*TEXT PASSAGE*
*** Block opens ***
On Good Friday, March 25th, 19 youth (6th-10th graders) camped out in a “Cardboard City" on the front lawn of our church. The Cardboard City is an event that has been taking place in numerous locations all over the world. Participants are invited to spend the night in a cardboard box in an effort to experience homelessness. We also work to raise money to help combat this complex problem. This was our second annual Cardboard City. The effort was initiated by our confirmands, 9th graders, Perry Comeau, Jan Lapinski, Jamie Rushnak, Lucy Ryan and Anna Terrenzi. They were so impacted by last year's event, that they invited their friends from the Cape and beyond to participate once again. 95% of last year’s participants returned again this year to brave the elements in an effort to get a deeper understanding of what it is like to be someone who no longer has a home. We had students representing a number of schools: Monomoy Regional High and Middle Schools, Nauset High and Middle Schools, St. Francis Xavier Prep, Duxbury Middle School, Chatham Elementary School, Sturgis Charter School and Cape Cod Lighthouse Charter School.
*** Block closes ***
*ASSIGNED TASK 1*
List the confirmands named in the Cardboard City account as having started the effort.
*ASSIGNED TASK 2*
Rewrite the paragraph of the Cardboard City account beginning "On Good Friday" as a short bulleted list that keeps its main facts.
*ASSIGNED TASK 3*
For each statement, say whether it agrees with the Cardboard City account and quote the words that decide it.
(a) The participants were in grades 6 through 10.
(b) This was the first Cardboard City held by the church.
(c) The youth camped out inside the church building.

*DATA EXTRACTS*
*** Block opens ***
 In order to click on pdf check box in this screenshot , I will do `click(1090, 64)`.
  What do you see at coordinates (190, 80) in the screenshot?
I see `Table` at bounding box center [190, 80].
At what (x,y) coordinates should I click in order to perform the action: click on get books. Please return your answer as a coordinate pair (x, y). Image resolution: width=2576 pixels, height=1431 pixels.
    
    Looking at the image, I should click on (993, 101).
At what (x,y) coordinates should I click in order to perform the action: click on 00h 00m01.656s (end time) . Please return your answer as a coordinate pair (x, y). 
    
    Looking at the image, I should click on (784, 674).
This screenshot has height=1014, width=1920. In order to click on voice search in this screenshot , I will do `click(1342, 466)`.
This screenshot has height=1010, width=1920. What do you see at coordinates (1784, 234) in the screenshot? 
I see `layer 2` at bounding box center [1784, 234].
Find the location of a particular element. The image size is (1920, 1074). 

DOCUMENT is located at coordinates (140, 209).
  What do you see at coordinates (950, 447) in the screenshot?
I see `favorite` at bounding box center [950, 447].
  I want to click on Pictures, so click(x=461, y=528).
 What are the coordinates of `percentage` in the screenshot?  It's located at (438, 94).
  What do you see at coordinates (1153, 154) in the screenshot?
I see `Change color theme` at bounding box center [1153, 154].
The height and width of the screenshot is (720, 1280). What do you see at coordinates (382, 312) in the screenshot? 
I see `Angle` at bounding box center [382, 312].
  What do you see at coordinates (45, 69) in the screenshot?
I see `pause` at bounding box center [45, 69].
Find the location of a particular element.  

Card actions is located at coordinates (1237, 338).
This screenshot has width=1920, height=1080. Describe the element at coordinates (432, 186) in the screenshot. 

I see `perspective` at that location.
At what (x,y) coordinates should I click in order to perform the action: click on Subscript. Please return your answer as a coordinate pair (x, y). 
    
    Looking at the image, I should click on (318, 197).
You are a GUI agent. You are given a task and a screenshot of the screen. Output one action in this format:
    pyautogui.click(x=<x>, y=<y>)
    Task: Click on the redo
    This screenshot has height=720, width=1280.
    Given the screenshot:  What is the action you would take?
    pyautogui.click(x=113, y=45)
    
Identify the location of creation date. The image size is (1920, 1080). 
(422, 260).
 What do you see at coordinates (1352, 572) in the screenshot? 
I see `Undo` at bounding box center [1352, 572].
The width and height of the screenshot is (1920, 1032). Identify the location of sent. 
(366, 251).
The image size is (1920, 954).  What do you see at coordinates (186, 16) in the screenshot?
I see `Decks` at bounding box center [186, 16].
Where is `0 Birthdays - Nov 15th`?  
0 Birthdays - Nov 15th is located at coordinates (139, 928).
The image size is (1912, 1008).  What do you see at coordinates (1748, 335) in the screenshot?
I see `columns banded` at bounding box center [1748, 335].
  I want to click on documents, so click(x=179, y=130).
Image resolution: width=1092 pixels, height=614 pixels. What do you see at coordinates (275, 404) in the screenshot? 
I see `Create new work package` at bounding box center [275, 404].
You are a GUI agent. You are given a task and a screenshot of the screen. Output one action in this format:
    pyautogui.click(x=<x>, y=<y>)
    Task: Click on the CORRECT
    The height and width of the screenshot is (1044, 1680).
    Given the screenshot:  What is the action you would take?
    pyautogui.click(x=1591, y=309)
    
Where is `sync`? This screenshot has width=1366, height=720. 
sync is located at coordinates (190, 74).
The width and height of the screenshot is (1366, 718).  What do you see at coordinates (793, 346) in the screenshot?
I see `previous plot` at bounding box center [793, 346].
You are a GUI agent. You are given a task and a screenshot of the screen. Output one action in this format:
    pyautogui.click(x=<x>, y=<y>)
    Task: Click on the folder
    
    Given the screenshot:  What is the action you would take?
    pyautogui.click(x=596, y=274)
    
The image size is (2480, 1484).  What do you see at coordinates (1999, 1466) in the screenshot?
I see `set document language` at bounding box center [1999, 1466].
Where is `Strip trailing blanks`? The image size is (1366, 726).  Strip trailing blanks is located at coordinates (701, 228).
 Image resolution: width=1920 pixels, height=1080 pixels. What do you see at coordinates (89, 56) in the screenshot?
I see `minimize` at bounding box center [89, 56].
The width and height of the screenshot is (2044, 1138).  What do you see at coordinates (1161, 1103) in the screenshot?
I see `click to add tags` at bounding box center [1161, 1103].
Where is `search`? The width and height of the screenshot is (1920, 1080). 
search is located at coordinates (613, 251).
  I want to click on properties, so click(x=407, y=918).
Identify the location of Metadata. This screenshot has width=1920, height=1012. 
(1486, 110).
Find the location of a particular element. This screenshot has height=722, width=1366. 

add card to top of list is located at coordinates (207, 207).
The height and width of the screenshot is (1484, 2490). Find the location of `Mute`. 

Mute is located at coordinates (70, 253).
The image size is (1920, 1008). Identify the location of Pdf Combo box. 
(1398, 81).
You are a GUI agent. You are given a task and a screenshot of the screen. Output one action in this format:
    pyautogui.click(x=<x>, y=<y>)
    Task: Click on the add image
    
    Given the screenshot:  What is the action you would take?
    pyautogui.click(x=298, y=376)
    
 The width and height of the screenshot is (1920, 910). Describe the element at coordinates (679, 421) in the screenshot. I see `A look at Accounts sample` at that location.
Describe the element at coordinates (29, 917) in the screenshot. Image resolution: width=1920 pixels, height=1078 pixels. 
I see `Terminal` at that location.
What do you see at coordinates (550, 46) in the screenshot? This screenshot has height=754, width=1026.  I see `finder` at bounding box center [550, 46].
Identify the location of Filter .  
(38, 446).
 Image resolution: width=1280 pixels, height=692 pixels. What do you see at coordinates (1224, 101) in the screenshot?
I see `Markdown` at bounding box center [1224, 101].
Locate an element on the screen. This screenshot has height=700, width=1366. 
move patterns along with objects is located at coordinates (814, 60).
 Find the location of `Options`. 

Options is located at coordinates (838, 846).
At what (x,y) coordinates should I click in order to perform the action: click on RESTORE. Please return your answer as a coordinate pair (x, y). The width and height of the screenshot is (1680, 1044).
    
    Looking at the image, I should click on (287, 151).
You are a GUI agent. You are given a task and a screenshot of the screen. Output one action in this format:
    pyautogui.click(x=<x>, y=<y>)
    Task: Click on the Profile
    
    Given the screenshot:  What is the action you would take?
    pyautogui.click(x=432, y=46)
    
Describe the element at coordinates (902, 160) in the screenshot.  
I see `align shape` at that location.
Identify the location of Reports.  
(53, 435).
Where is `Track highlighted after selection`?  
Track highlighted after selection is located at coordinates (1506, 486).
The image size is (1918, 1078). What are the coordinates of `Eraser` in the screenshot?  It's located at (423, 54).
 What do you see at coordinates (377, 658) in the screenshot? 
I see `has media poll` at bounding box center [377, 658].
*** Block closes ***
*ANSWER 1*
Perry Comeau, Jan Lapinski, Jamie Rushnak, Lucy Ryan, Anna Terrenzi

*ANSWER 2*
- On Good Friday, March 25th, 19 youth in grades 6–10 camped out in a "Cardboard City" on the church's front lawn.
- The event takes place in many locations around the world. Participants spend the night in a cardboard box to experience homelessness and raise money to help combat it.
- This was the church's second annual Cardboard City.
- Five 9th-grade confirmands started the effort: Perry Comeau, Jan Lapinski, Jamie Rushnak, Lucy Ryan and Anna Terrenzi. Last year's event made such an impression on them that they invited friends from the Cape and beyond to take part again.
- 95% of last year's participants returned to get a deeper understanding of what losing a home is like.
- The students came from Monomoy Regional High and Middle Schools, Nauset High and Middle Schools, St. Francis Xavier Prep, Duxbury Middle School, Chatham Elementary School, Sturgis Charter School and Cape Cod Lighthouse Charter School.

*ANSWER 3*
(a) Yes: "19 youth (6th-10th graders)"
(b) No: "This was our second annual Cardboard City."
(c) No: "on the front lawn of our church"